> _SOURCE TEXT_

--- --- ---

Cooper replaces soil -- or, more accurately, clay. If you've ever lived in North Texas, you understand.

Katie waters the freshly planted chinkapin oak.

We let the landscapers completely take care of the three live oaks. (I realized how little we were actually contributing to the project. Plus, both Katie and I get a little cranky in August's extreme heat and humidity.)

The children and I have agreed that though all the trees are in memory of Steve, the chinkapin is officially "Steve's tree." We parked right in front of it this morning, and Cooper and Katie gently hugged the trunk.

In the next few weeks, we'll also place a stone bench on the lawn, and Pastor Andy will officially dedicate the space. (I'll post details here; everyone is welcome to join us.)

The trees in that space are appropriate for many reasons. Steve loved our church. He loved trees. He believed in planting Texas natives in Texas. He was a burgeoning conservationist.

It will be even more comforting when the bench is in place and we can have an official spot to remember Steve.

--- --- ---

> _DATASET_
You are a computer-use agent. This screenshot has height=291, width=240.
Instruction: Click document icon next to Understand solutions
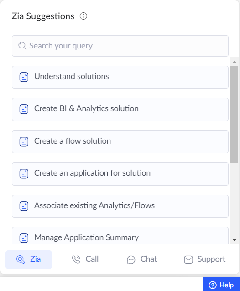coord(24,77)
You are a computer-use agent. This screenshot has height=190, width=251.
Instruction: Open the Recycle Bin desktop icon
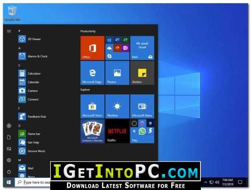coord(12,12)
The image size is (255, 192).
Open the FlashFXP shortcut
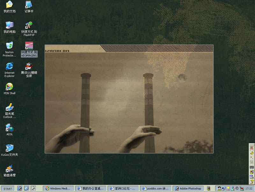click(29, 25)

--- --- ---

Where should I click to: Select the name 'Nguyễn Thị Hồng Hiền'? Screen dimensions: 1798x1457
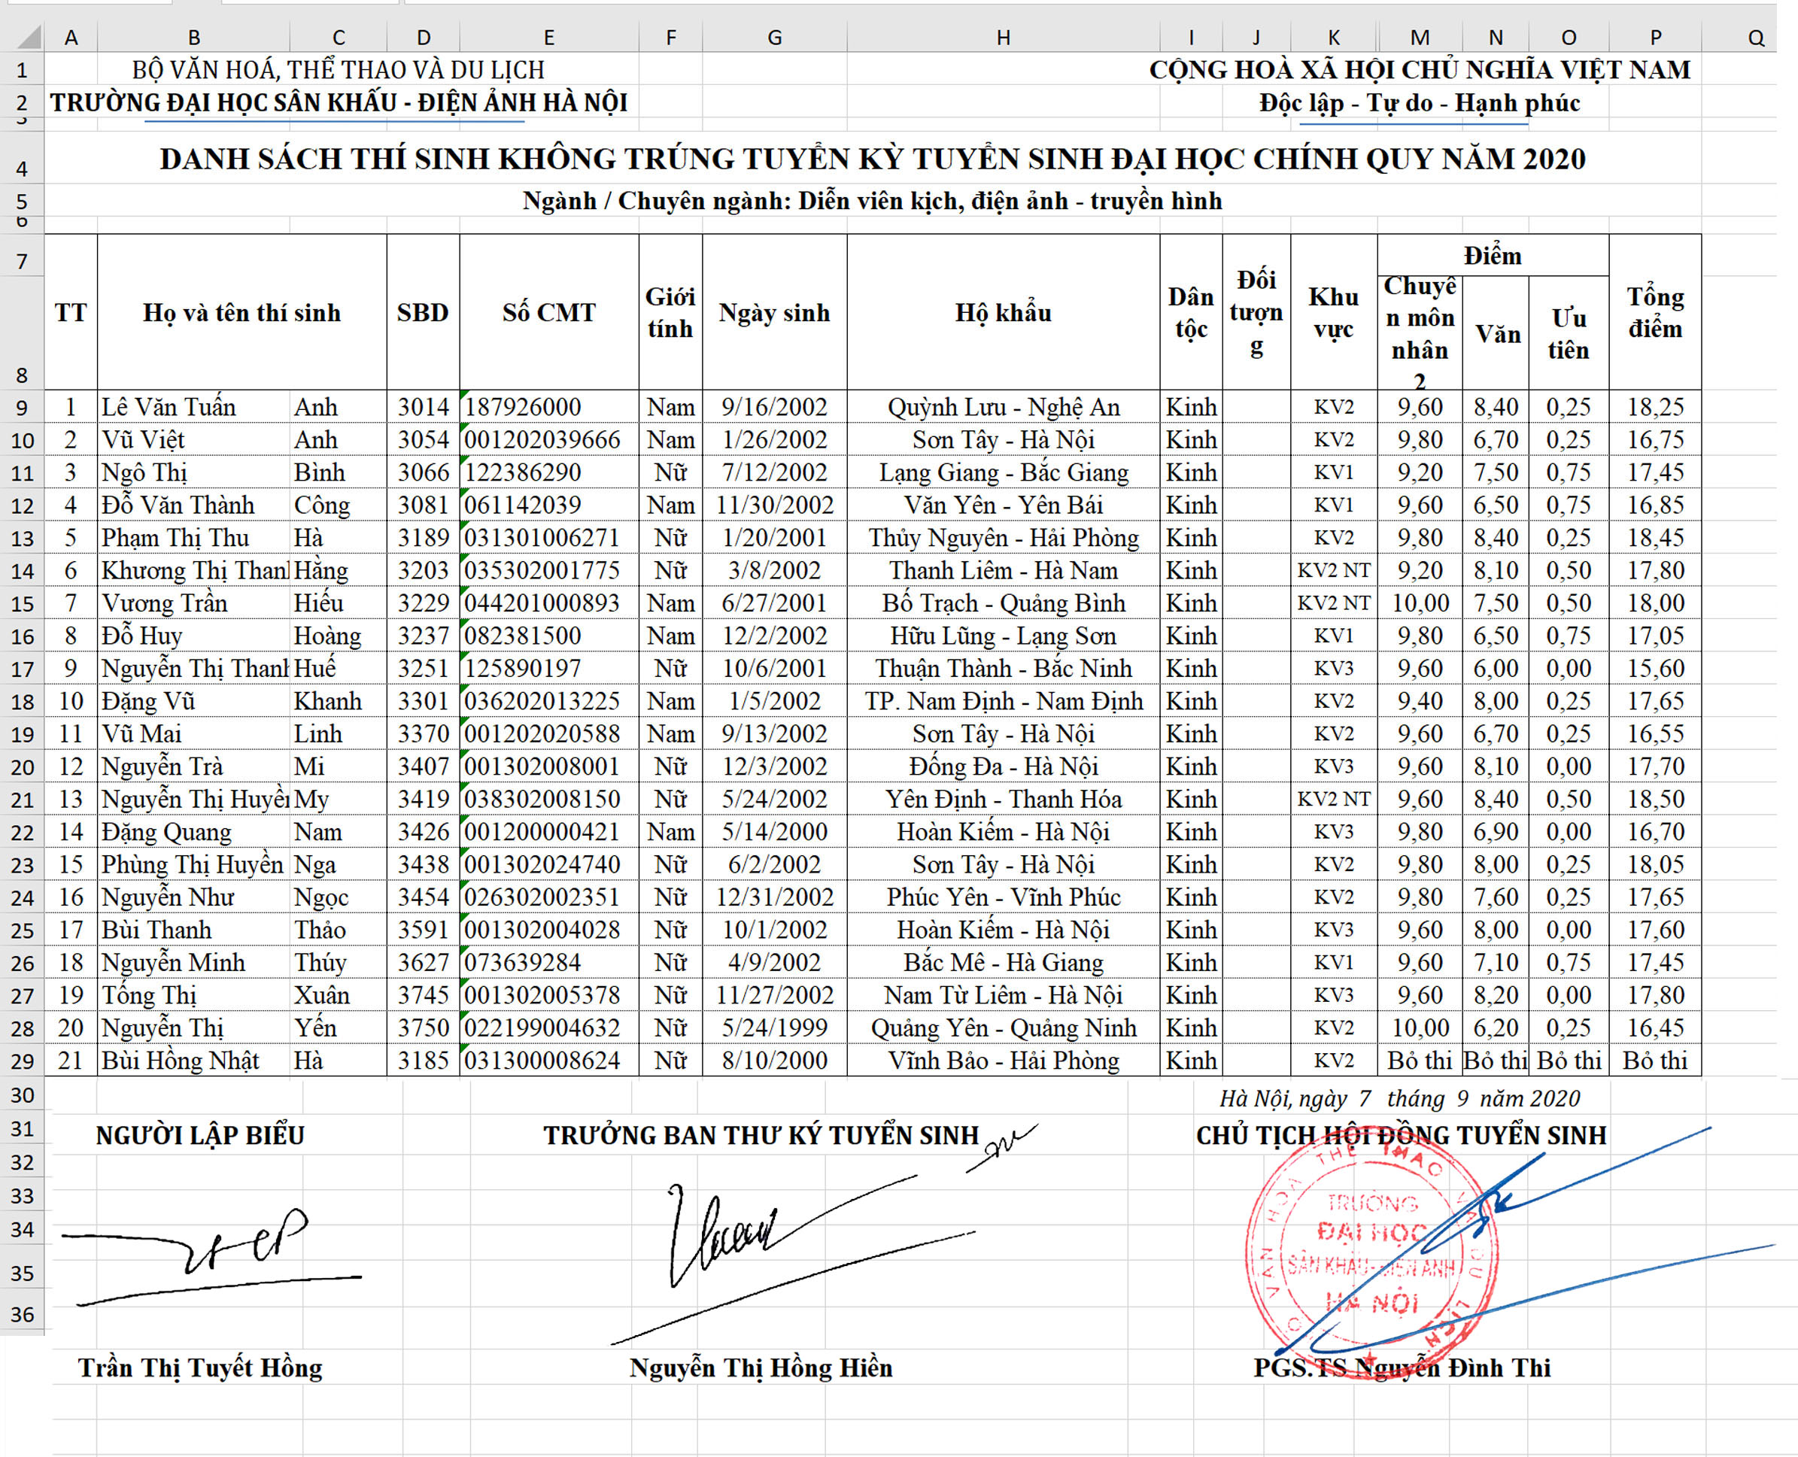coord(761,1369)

--- --- ---

> _TASKS FOR THIS EXERCISE_
**a)** List every reason the post about the memorial trees gives for why the trees suit that space.
**b)** Copy the post about the memorial trees word for word, starting at "Cooper replaces soil" and ending at "planted chinkapin oak.".
**c)** Continue the post about the memorial trees from its last sentence.
The rows have nothing to do with any of this.

> _YOUR WRITTEN ANSWERS_
**a)**
- Steve loved our church.
- He loved trees.
- He believed in planting Texas natives in Texas.
- He was a burgeoning conservationist.

**b)**
Cooper replaces soil -- or, more accurately, clay. If you've ever lived in North Texas, you understand.

Katie waters the freshly planted chinkapin oak.

**c)**
(Special thanks to Susan, Andy and Mike for logistics and planning.)

Steve's four trees

Cooper and Katie this morning

Wednesday, August 4, 2010

Camp Erin

Cooper spent last weekend at Texoma Youth Camp as part of Camp Erin, a bereavement camp offered for children ages 6-18 who have experienced a death of a loved one.

The camp was run by ChristianWorks for Children and paid for by the Moyer Foundation, which has committed to funding Camp Erin in North Texas for the next decade. Cooper was part of the inaugural group.

The weekend was a mix of traditional camp activities -- fishing, boating, arts and crafts, games, campfire -- and grief work.

On the first night, each child was invited to the front of the group to share a photo of their loved one. Each photo was taped to a giant board so that the final result was a collage of photos of moms, dads, grandparents, aunts, uncles and siblings who had died.

Cooper told me that when he placed his photo of Steve he told the group of campers and volunteers, "This is my Daddy, Steve Damm. He had a brain tumor."

The photo Cooper placed on the collage (from 2005)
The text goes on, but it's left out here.